Henry Lawson wrote many poems that captured the character of rural Australia in his time and the harshness of life in the bush, but this one is my favourite. It’s a little sad and a little funny, as well as being about drought, dust storms and bushfires (despite the opening line it’s not about war)…
Ah, better the thud of the deadly gun, and the crash of the bursting shell,
Than the terrible silence where drought is fought out there in the western hell;
And better the rattle of rifles near, or the thunder on deck at sea,
Than the sound – most hellish of all to hear – of fire where it should not be.

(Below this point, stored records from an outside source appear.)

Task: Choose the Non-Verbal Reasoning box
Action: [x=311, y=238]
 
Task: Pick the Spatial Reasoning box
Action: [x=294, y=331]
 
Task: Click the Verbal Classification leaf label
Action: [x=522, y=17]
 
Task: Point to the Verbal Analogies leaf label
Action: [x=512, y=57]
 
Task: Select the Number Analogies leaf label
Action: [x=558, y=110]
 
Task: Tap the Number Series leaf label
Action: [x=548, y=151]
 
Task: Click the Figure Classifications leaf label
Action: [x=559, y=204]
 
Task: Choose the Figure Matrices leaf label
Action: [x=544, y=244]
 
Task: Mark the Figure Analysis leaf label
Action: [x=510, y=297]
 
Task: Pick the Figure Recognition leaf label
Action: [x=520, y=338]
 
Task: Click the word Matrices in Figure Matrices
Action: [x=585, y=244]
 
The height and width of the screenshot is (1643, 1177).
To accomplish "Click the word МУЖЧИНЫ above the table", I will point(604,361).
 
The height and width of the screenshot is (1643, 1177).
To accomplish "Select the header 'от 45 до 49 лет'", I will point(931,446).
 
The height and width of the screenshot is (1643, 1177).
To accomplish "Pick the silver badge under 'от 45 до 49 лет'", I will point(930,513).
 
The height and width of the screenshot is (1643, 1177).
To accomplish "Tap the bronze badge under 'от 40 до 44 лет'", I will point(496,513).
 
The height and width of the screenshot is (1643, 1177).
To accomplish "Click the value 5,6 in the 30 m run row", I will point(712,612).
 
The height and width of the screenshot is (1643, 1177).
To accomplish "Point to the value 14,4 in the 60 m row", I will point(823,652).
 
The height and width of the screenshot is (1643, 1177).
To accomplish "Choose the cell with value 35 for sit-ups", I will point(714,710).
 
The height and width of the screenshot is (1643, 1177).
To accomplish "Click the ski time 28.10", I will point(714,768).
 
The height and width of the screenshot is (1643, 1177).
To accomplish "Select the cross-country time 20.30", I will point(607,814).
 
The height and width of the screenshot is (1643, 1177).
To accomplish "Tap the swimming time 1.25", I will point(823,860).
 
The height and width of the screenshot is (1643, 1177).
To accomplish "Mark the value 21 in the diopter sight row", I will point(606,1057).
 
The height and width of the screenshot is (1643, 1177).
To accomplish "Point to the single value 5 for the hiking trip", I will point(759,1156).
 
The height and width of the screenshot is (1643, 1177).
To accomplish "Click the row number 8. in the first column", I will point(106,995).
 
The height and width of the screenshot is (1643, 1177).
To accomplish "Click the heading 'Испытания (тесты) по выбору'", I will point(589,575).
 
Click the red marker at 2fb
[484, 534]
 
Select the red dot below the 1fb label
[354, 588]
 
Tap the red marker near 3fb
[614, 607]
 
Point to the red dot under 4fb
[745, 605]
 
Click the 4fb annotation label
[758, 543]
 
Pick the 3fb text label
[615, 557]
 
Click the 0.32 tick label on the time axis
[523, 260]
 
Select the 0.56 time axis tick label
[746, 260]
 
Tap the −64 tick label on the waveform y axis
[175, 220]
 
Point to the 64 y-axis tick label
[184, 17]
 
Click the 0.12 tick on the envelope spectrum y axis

On the runs to the west of the Dingo Scrubs there was drought, and ruin, and death,
And the sandstorm came from the dread north-east with the blast of a furnace-breath;
Till at last one day, at the fierce sunrise, a boundary-rider woke,
And saw, in the place of the distant haze, a curtain of light blue smoke.
There is saddling-up by the cockey’s hut, and out in the station yard,
And away to the north, north-east, north-west, the Bushmen are riding hard.
The pickets are out and many a scout and many a mulga wire,
While Bill and Jim, with their faces grim, are riding to meet the fire.
It roars for days in the hopeless scrubs, and across, where the ground seems bare,
With a cackle and hiss, like the hissing of snakes, the fire is travelling there;
Till at last, exhausted by sleeplessness, and the terrible toil and heat,
The squatter is crying, ‘My God! the wool!’ and the farmer, ‘My God! the wheat!’
But there comes a drunkard (who reels as he rides), with the news from the roadside pub:-
‘Pat Murphy – the cockey – cut off by the fire! – way back in the Dingo Scrub!’
‘Let the wheat and the woolshed go to’- -Well, they do as each great heart bids;
They are riding a race for the Dingo Scrub – for Pat and his wife and kids.
And who is leading the race with death? An ill-matched three, you’ll allow;
Flash Jim the Breaker and Boozing Bill (who is riding steadily now),
And Constable Dunn, of the Mounted Police, is riding between the two,
(He wants Flash Jim, but the job can wait till they get the Murphys through).
As they strike the track through the blazing scrub, the trooper is heard to shout:
‘We’ll take them on to the Two-mile Tank, if we cannot bring them out!’
A half-mile more, and the rest rein back, retreating, half-choked, half-blind;
And the three are gone from the sight of men, and the bush fire roars behind.